Anchor bLUNA hourly price per LUNA is below 1. Source: Flipside Crypto
Anchor bLUNA hourly price per LUNA is always below 1. Source: Flipside Crypto
  • LUNA is priced higher on DEXs than bLUNA most of the time possibly due to:

(1) More users selling bLUNA than buying on DEXs (hence bLUNA is worth less) because burning bLUNA on Anchor Protocol takes 21 days if it’s not an instant burn. So, if users want to get LUNA back instantaneously, they need to go to a DEX to sell bLUNA. (For an instant bLUNA burn on Anchor, the rate is the same as TerraSwap.)
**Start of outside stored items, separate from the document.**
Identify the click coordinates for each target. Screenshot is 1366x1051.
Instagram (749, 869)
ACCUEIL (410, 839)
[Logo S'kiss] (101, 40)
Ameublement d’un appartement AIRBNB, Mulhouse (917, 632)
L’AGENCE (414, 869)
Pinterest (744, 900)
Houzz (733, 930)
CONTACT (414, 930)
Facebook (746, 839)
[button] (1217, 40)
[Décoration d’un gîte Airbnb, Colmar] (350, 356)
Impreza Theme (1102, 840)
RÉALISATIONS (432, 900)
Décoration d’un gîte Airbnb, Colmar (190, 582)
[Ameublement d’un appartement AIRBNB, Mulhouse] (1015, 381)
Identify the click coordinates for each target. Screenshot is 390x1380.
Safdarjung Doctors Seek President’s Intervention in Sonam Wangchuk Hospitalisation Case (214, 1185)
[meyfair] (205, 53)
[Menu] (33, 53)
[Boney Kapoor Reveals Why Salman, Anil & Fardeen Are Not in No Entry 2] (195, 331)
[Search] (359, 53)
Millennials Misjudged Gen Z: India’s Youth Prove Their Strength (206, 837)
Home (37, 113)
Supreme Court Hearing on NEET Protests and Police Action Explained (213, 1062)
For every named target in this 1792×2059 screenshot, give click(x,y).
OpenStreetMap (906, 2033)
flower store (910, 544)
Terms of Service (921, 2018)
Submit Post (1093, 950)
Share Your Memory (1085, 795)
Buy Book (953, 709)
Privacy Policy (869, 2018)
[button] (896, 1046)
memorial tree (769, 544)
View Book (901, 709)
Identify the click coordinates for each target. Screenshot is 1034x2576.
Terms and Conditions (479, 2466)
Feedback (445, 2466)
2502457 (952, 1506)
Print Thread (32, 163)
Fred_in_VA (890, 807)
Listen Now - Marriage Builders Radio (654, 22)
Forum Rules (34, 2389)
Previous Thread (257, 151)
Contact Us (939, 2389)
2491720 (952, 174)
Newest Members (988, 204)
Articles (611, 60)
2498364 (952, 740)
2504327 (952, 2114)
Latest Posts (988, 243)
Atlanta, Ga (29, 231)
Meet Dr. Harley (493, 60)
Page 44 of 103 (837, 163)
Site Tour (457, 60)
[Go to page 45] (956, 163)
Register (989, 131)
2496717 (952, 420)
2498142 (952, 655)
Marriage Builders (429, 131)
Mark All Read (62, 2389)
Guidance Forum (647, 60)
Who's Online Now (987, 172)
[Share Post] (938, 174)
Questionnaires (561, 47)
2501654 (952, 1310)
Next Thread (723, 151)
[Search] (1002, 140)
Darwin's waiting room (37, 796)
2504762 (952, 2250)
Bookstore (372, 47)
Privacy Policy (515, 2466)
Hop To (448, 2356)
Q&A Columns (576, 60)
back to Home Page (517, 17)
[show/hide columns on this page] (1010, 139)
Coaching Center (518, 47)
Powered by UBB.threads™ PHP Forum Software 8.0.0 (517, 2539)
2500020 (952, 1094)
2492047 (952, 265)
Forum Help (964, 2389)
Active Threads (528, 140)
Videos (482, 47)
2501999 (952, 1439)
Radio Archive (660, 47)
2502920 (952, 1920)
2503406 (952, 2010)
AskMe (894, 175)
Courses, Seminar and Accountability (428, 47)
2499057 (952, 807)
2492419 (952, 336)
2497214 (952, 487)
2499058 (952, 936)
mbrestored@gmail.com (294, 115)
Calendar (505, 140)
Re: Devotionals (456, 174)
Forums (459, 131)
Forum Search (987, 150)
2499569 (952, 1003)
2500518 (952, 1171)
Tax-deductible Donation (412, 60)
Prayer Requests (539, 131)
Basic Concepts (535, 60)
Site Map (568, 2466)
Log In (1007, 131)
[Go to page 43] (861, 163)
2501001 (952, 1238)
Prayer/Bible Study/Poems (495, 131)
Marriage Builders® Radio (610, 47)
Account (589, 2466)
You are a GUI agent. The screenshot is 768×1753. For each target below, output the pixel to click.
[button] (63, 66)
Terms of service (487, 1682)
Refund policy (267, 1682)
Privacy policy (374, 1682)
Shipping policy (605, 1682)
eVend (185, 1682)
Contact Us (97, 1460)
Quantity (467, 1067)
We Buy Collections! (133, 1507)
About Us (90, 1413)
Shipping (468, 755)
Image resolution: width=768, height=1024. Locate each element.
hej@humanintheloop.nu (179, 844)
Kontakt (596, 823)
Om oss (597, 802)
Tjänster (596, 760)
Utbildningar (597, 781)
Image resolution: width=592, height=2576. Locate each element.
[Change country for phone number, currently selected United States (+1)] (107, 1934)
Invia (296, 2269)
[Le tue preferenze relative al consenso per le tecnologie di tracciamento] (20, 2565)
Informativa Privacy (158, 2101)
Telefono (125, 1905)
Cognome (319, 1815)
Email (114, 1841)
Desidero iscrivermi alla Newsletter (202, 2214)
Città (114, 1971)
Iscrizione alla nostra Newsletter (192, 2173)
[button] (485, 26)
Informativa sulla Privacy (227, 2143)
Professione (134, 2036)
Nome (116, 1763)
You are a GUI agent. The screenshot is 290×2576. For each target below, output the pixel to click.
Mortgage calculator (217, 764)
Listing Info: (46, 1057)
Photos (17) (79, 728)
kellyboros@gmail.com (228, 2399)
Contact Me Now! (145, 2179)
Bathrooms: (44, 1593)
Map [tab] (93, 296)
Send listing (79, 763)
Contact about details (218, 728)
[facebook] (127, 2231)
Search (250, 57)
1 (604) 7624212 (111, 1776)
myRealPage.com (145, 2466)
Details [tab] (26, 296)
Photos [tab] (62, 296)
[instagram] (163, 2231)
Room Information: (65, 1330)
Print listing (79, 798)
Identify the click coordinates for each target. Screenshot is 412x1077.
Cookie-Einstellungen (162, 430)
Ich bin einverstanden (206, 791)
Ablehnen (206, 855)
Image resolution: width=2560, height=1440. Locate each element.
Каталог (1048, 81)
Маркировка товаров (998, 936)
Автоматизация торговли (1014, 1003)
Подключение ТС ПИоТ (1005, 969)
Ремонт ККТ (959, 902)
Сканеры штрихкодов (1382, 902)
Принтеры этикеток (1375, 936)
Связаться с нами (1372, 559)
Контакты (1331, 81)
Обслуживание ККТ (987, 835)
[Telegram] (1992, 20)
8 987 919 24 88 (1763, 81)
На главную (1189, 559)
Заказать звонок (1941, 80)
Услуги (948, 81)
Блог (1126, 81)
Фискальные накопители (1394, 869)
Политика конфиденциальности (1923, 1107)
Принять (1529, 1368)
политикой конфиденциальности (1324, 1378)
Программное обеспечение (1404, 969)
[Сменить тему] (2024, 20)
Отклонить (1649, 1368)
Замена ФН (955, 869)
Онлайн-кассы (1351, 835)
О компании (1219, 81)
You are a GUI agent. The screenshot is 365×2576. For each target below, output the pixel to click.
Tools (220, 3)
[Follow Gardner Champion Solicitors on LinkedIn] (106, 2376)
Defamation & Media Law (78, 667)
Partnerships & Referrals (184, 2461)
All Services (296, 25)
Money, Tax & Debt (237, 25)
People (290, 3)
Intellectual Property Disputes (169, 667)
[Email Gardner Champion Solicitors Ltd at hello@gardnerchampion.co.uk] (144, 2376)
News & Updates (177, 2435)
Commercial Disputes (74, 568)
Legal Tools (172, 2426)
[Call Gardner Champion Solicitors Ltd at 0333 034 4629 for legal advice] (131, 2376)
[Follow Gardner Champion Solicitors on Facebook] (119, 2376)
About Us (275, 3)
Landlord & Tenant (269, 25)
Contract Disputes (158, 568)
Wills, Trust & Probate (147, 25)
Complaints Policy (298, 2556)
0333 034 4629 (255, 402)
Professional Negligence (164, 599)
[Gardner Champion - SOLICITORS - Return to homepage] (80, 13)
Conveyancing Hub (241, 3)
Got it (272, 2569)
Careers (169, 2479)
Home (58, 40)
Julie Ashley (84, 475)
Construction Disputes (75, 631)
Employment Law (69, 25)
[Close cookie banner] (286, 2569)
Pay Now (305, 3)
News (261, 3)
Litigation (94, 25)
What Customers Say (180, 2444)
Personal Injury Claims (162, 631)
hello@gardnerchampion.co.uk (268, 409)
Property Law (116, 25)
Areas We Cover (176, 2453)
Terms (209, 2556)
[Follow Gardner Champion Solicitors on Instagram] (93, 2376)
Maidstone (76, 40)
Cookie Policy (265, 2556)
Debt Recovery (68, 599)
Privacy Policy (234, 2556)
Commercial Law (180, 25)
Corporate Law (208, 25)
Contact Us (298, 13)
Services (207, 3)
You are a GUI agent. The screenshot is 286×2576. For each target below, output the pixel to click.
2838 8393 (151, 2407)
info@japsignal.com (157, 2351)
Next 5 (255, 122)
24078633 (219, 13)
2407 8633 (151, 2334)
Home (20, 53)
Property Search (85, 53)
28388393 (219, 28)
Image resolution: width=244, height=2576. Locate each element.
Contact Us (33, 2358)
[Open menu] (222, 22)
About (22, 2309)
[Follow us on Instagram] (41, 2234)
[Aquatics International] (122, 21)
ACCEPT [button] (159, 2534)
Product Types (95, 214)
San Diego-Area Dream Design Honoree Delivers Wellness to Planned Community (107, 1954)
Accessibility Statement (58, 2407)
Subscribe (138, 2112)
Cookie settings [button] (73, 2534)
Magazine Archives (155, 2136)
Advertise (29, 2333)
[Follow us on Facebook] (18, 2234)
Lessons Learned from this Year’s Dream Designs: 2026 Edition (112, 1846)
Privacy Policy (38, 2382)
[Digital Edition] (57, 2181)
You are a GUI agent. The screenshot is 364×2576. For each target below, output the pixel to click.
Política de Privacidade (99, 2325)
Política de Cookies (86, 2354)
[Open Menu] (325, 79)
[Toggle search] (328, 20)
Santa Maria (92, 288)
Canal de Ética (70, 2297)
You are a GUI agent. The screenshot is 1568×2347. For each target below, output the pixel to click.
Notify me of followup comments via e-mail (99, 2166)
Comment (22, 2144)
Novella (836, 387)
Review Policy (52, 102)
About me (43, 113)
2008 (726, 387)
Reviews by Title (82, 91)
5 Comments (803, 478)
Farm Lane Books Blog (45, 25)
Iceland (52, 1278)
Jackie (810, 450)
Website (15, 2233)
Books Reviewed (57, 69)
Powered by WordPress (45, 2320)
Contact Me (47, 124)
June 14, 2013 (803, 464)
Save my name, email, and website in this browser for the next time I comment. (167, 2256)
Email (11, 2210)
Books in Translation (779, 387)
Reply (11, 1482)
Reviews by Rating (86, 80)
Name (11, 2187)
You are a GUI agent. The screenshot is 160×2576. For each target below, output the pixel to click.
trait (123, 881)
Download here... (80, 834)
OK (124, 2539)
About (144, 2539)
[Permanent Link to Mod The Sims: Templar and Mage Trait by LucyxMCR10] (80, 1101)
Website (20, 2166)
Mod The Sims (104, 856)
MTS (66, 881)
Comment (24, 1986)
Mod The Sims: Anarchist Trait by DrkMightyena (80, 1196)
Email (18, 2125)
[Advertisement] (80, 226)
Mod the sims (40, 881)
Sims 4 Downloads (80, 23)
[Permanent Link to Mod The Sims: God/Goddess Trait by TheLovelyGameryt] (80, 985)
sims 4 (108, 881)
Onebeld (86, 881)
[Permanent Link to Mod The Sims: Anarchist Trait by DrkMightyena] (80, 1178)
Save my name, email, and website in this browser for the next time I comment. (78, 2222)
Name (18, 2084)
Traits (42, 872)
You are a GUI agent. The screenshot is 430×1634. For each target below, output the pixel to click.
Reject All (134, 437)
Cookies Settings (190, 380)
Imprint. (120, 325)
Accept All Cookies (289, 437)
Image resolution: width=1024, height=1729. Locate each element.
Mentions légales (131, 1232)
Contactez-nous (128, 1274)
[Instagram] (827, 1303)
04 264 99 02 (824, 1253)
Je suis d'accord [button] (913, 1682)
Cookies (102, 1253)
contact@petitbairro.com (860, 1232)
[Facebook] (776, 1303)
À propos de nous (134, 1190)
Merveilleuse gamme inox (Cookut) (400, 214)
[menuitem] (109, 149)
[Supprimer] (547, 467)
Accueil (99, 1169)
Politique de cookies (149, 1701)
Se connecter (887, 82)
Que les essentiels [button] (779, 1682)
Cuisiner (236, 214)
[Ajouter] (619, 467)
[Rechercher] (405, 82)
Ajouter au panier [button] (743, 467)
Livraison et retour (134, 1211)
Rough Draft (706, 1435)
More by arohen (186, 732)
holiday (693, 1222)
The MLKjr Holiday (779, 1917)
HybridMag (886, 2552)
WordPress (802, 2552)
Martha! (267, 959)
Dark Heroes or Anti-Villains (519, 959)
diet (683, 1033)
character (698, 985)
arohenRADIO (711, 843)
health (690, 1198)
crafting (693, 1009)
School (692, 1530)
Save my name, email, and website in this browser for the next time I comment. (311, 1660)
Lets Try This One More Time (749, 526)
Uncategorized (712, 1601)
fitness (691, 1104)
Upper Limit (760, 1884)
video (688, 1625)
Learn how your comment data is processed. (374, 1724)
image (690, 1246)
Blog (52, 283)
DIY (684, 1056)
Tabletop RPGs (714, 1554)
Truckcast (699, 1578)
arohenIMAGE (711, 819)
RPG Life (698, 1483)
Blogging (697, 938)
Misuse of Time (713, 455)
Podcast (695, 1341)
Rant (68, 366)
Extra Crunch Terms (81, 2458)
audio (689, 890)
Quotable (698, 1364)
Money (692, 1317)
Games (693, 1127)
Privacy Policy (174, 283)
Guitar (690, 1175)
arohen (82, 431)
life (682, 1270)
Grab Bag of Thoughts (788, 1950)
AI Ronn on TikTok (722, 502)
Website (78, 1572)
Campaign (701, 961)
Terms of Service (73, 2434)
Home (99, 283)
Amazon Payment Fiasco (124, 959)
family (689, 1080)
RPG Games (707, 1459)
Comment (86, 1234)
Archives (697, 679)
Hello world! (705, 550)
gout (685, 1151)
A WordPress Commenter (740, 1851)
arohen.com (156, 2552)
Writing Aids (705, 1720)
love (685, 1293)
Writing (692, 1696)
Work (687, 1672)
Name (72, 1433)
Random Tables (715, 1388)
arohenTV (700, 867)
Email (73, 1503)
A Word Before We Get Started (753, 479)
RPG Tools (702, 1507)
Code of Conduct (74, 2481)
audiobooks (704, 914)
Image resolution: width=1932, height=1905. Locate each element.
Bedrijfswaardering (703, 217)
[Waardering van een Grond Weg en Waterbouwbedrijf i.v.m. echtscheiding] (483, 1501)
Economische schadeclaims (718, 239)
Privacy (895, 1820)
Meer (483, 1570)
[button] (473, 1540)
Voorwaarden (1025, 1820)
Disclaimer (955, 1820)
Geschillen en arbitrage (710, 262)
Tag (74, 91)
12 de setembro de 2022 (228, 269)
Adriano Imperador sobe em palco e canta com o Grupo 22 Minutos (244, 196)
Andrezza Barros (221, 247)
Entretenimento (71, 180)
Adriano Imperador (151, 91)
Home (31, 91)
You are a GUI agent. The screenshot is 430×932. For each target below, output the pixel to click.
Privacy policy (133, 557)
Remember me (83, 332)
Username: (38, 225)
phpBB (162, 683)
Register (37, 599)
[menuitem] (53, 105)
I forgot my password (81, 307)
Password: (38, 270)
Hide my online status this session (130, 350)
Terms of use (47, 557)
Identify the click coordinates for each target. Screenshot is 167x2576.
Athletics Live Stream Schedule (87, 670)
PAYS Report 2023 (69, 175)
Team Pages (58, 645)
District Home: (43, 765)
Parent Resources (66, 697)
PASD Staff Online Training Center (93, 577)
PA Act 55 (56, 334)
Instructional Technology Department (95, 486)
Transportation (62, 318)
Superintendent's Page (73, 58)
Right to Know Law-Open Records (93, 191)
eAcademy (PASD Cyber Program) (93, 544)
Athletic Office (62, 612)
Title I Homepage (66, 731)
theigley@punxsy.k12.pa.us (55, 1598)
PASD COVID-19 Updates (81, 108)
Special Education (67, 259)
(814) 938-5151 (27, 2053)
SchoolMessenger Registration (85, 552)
(2) Users don’t normally want bAssets as much as bLUNA unless they need to use them as collateral on Anchor. Currently, Anchor provides bonding functionality to exchange LUNA for bLUNA at a very close to but slightly lower than 1 ratio — i.e., investors get slightly less than 1 bLUNA for 1 LUNA. Even though the exchange rate on DEXs is better (traders get more than 1 bLUNA for 1 LUNA on DEXs), users tend to seek the most convenient way, which is to use the Anchor Bond, to get their bLUNA so they don’t have to switch between different protocols.

How to capitalize on Terra’s arbitrage opportunities

Based on the price difference explanations presented earlier, there are two main ways to arbitrage LUNA and bLUNA.

TerraSwap, Loop Markets and Astroport all provide swaps for LUNA/bLUNA. Small price differences often exist across these DEXs, which create arbitrage opportunities for traders to buy the pair at a lower rate on one DEX and sell at a higher rate on another.